_REQUIRED ACTIONS_.
(a) Reproduce everything in the passage on Vietnam's visa opening from "In terms of" down to "in tourism infrastructure.".
(b) Carry on the passage about Vietnam's visa opening for Brazilians, starting after its final sentence.

### TEXT

Comparatively, Vietnam has followed a similar opening trajectory to Thailand and Singapore, members of the Association of Southeast Asian Nations (ASEAN). However, Vietnam’s competitive advantage lies in its operational costs and the dense network of free trade agreements (FTAs) the country maintains with major global blocs. By allowing Brazilian executives to stay for up to three months with multiple entries, Hanoi signals that it is not just seeking leisure tourists but long-term partners who use the country as an export platform for the rest of Asia.

In terms of leisure tourism, the deregulation meets the growing demand for exotic and cultural destinations. Traditional events, such as Tết (Vietnamese Lunar New Year), have registered a record presence of Brazilians, boosted by more efficient air connections via the Middle East and Europe. The ease of access to the historical centers of Huế and the natural landscapes of Hạ Long Bay reinforces Vietnam’s soft power, utilizing tourism as an entry point for future commercial relations and investments in tourism infrastructure.

######
### PROVIDED RECORDS

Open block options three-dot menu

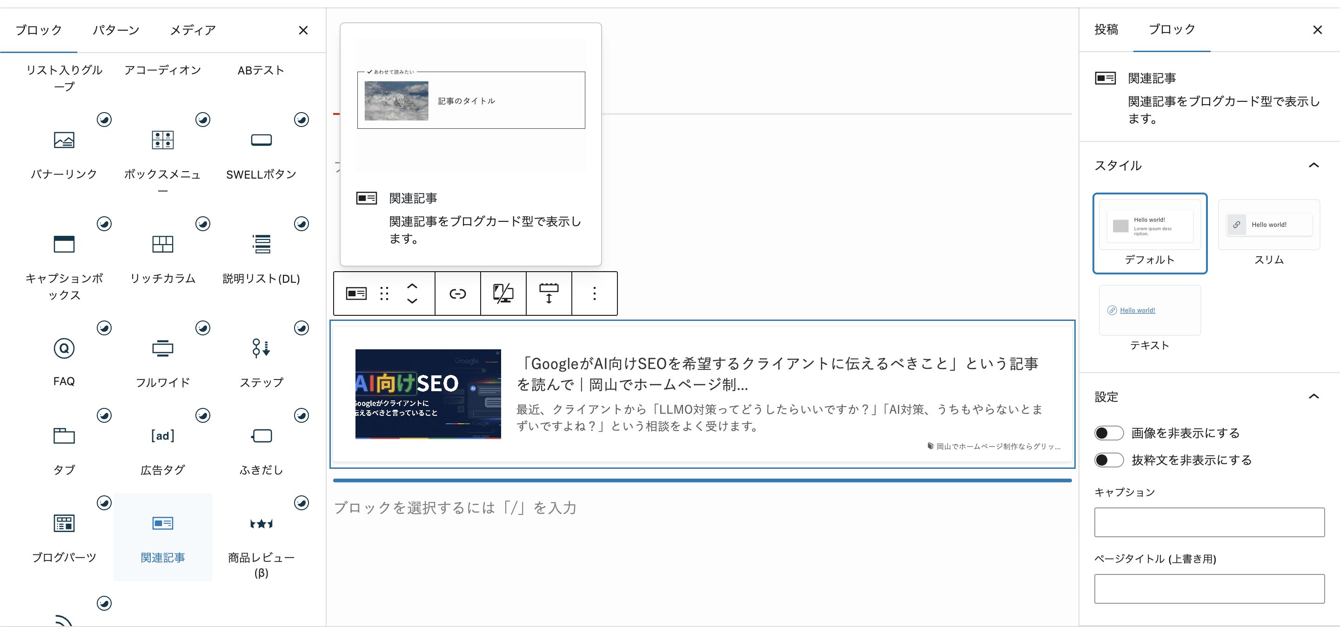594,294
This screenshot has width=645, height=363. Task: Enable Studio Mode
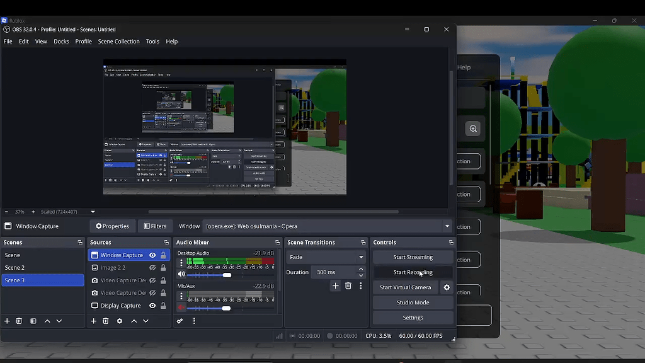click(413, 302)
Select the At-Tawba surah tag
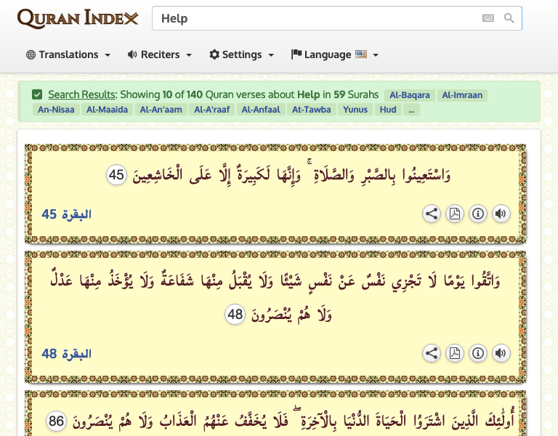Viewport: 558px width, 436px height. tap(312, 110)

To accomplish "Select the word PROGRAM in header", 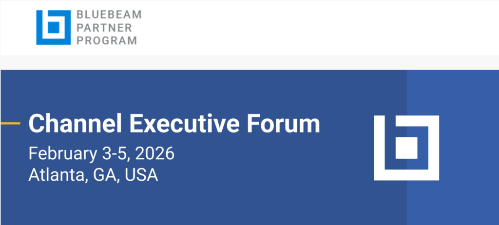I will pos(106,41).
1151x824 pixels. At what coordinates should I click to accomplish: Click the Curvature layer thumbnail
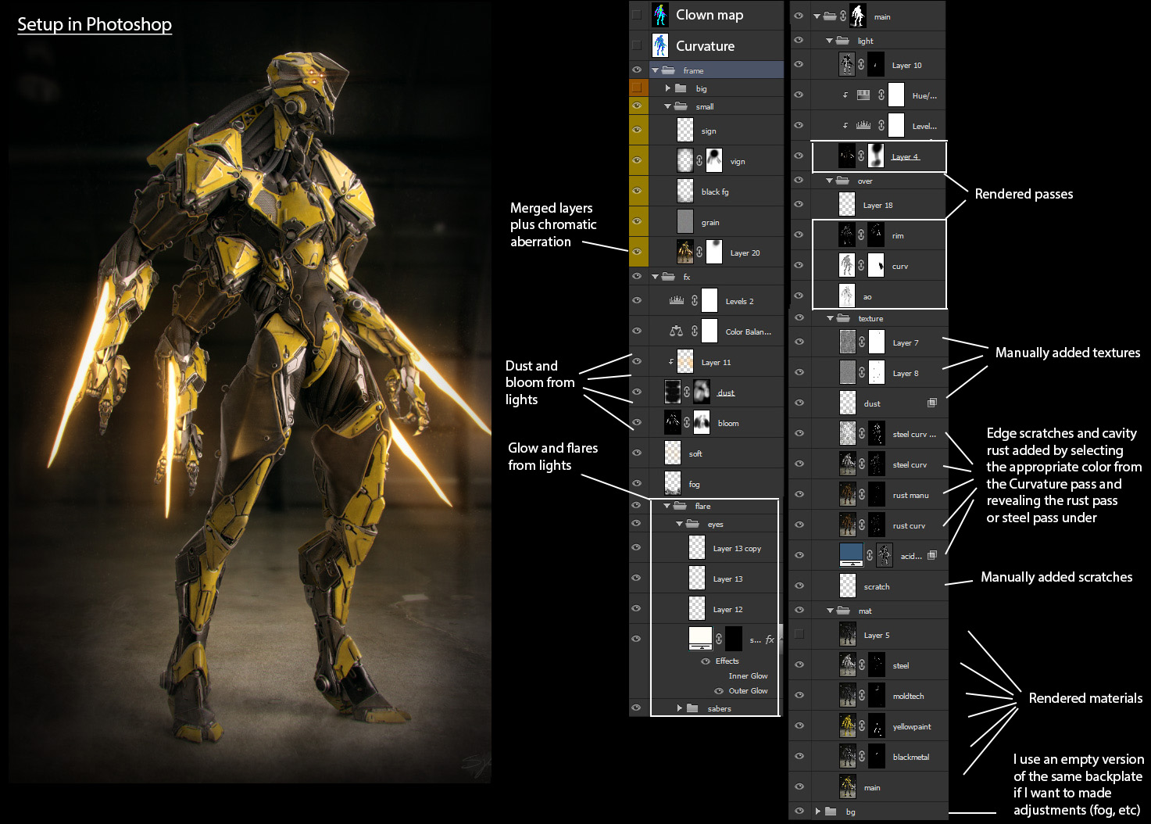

######

_EXERCISE RESPONSES_.
(a)
In terms of leisure tourism, the deregulation meets the growing demand for exotic and cultural destinations. Traditional events, such as Tết (Vietnamese Lunar New Year), have registered a record presence of Brazilians, boosted by more efficient air connections via the Middle East and Europe. The ease of access to the historical centers of Huế and the natural landscapes of Hạ Long Bay reinforces Vietnam’s soft power, utilizing tourism as an entry point for future commercial relations and investments in tourism infrastructure.

(b)
For Brazilian businesses, the practical impact of this policy is the reduction of opportunity cost. The flexibility to enter and exit the country without the need for new consular processes for each trip allows BVC delegations to organize schedules for visits to multisectoral trade fairs with greater advance planning and lower logistical risk. The expectation for the second half of 2026 is that the bilateral flow of highly qualified professionals will grow by 25%, consolidating Vietnam as the priority destination for portfolio diversification in the Asian market.

The convergence of migratory digitalization and macroeconomic stability positions Vietnam as an example of administrative efficiency in the region. Observing the projected 6.5% GDP growth for this year, according to the Vietnam Investment Review (VIR), it is evident that the opening of borders is a vital component of the national development strategy. Visa simplification is not merely an administrative reform but a foreign policy tool that strengthens ties with major emerging economies like Brazil.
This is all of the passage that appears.